CS4962 - Mobile Application Programming: iOS
Instructor: Matt Stoker
Instructor Office Hours: MW 2:30pm-6:30pm in M LI 1120
Teaching Assistant: Samuel Trout
Teaching Assistant Hours: MW 3:00pm-4:20pm in M LI 1120, TH 3:40pm-5:10pm in Union Mac Lab, F 11:40am-1:00pm in Union Mac Lab
Teaching Assistant 2: TBA
Teaching Assistant 2 Hours: TBA
Administrative: matt.stoker at gmail.com (please mail homework questions to the TAs)
Class TA: samtrout11 at gmail.com
Class TA 2: TBA
Writing programs for mobile devices presents unique challenges. For example, desktop developers don't often have to ask the question, "How can I design this subsystem to be more power efficient?" The Apple iOS platform offers a great introduction to mobile programming because it offers the full-featured Mac OS X programming interfaces, while the hardware possesses limited screen, input, and memory resources. Many of the platform's exciting unique features, such as ubiquitous GPS, built-in accelerometer, and hardware-accelerated OpenGL ES, will also be covered in the course.
The Microsoft Windows and traditional UNIX environments are already widely covered in university curricula. Apple's outlook on hardware and software is unique, so a study of their methods adds dimension to one's understanding of operating system and platform interaction. This course provides a perspective on Apple's methodology through the Apple iPhone and associated SDKs.

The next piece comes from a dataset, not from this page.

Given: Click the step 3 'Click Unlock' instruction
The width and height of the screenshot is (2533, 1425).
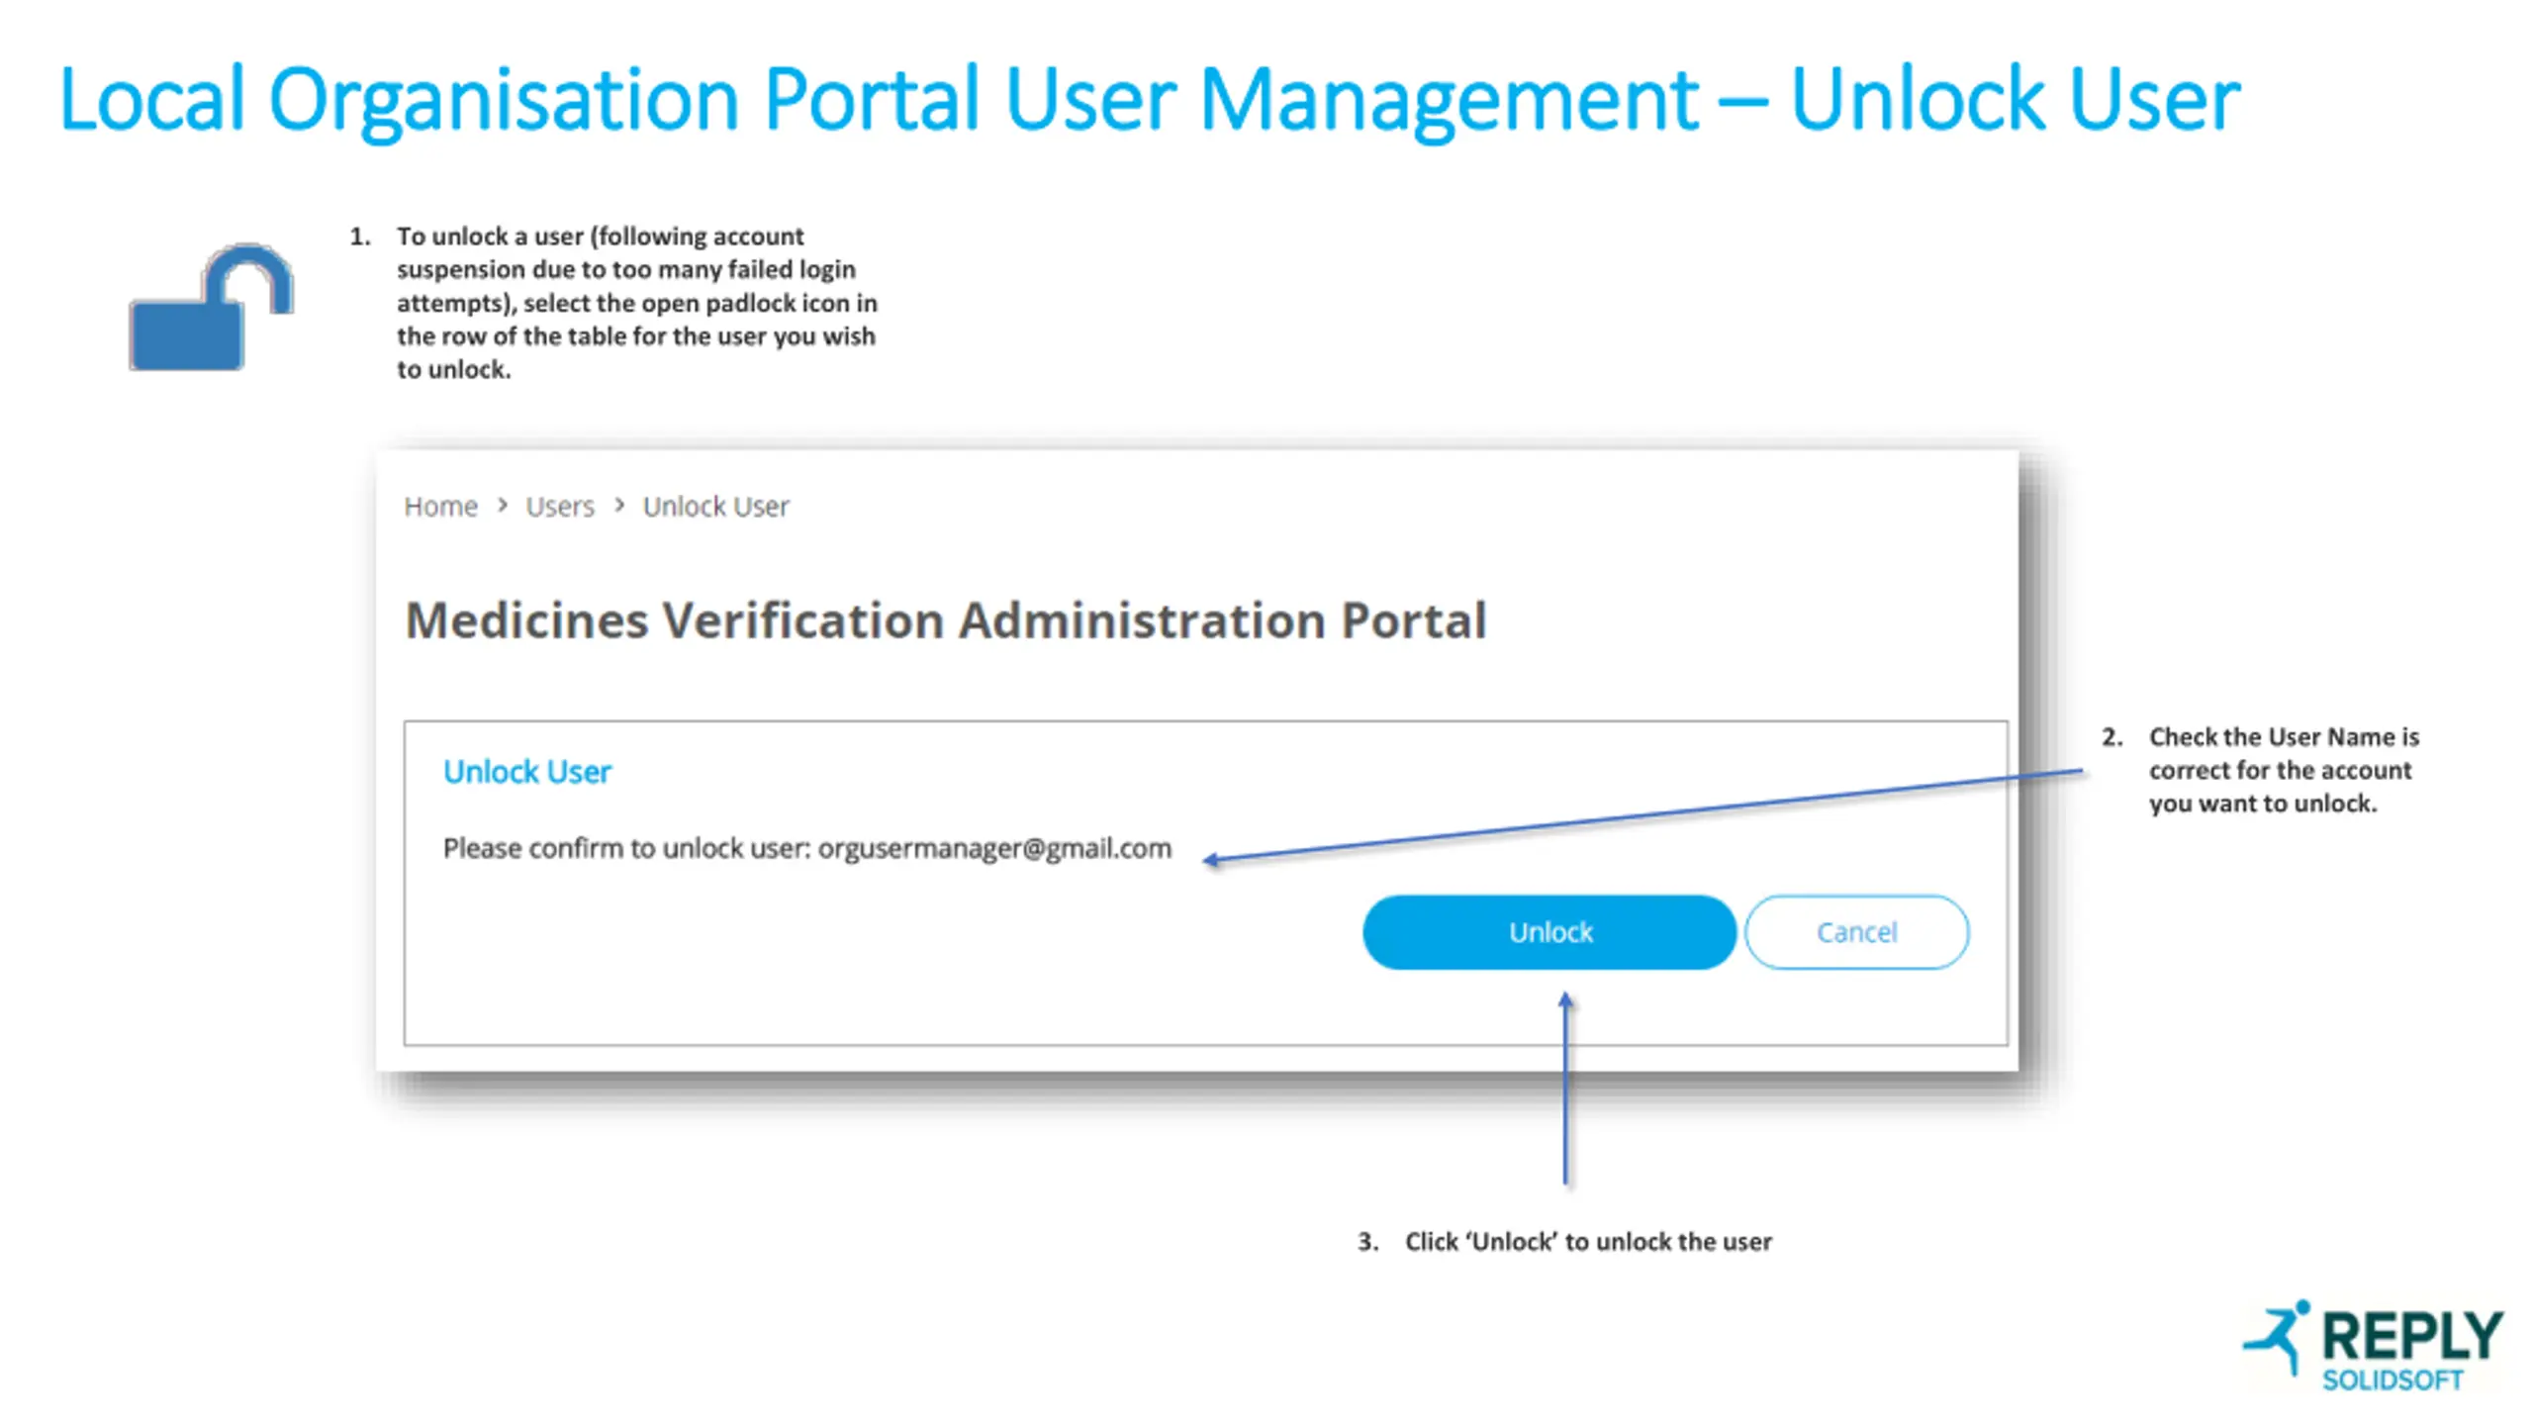Looking at the screenshot, I should pos(1587,1241).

This course will teach the Swift language and runtime, cover bedrock Mac OS X development frameworks, explore the iOS SDK, experiment with RESTful web service interaction, and explain methods for organizing projects in such a way that they are highly scalable and maintainable. The 3D mobile graphics library OpenGL ES will also be introduced.
Programming homework assignments will be used to solidify knowledge of the material. A small number of written assignments will be used where appropriate to ensure knowledge of background material. A large final project, chosen from a standard set of projects or an approved project of your own design, will be the culminating focus of the course.
Thorough understanding of object-oriented programming and basic data structures will be assumed and required (CS1410 & CS2420). Familiarity with C or C++ is strongly encouraged (CS 3500). No previous Swift or Cocoa programming experience is required.
60% - Programming Homework
5% - Written Assignments
35% - Final Project
Each student receives 5 days of late time to distribute across all of the assignments in the semester, in 1 day increments, to handle unforeseen difficulties. Please alert the teaching staff in the case of extreme difficulties such as injury.
None. We will use the extensive programming guides provided by Apple Inc. as reference material. Class slides will also be made available online. The slides will only introduce material, so ensure you take your own notes to go along with them.
Cooperation among students to better understand course material is highly encouraged, as it is an effective learning tool and essential to real-world development team success. High-level discussion of programming techniques and problem solutions is the best way to help or be helped by your fellow students.
Cheating in the context of this course is generally, but not limited to, sharing and copying of code from other students or the Internet. Any code making up your solution should be written and understood by you. Small quantities of template code, such as that provided by Apple in the Xcode project templates, is acceptable. You should still be able to fully explain the function of any and all template code you use. Refer to, but do not copy code from, iOS SDK examples.
The University of Utah is extremely strict in it's cheating policies. We will be cross checking your code submissions. Any student caught cheating will automatically be given an E in the course and reported to the University Student Behavior Committee.
Students With Disabilities
The University of Utah seeks to provide equal access to its programs, services, and activities for people with disabilities. Accommodations will gladly be provided for the known disabilities of students in the class. If you will need accommodations during this course, reasonable prior notice needs to be given to the Center for Disability Services, 162 Olpin Union Building, 581-5020 (Voice and TDD). CDS will work with you and the instructor to make arrangements for accommodations.
All written information in this course can be made available in alternative format with prior notification to the Center for Disability Services.